As Washington Post reporter Jeff Stein’s Aug. 16 article so ably makes clear, good luck getting any help for a poor and infirm parent through the MaineCare system.

When, after many weeks, you have jumped through all the hoops to qualify your parent and are assigned MaineCare home help, you are likely to find that no one is available in the area. Why? Because personal support specialists covered under MaineCare are as scarce as hen’s teeth.

The scarcity certainly has to do with the position’s low pay and lack of benefits, but that in turn stems from the painfully low regard we have for the old and poor.

They are at the bottom of our hierarchy of esteem. “Esteem” comes from Latin, meaning “estimate the merit of.” We use the word to signify respect, honor and even reverence. The old and poor garner none of that, to judge by how fiercely the health care system pushes them toward soul-deadening nursing homes. Their “merit” is zero.

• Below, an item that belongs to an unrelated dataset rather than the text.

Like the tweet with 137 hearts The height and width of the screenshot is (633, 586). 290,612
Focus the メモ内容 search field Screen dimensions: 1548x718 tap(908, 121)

To allow an older disabled person to remain in his or her home requires the system to acknowledge the humanity of that person, that they are more than just the MaineCare number by which they so often are referred. If we held older people in higher esteem – particularly those who can no longer be the dynamic individuals they once were because of illness or disability – then the people who work to take care of them might gain a degree of stature that is conspicuously absent right now, to judge by their pay.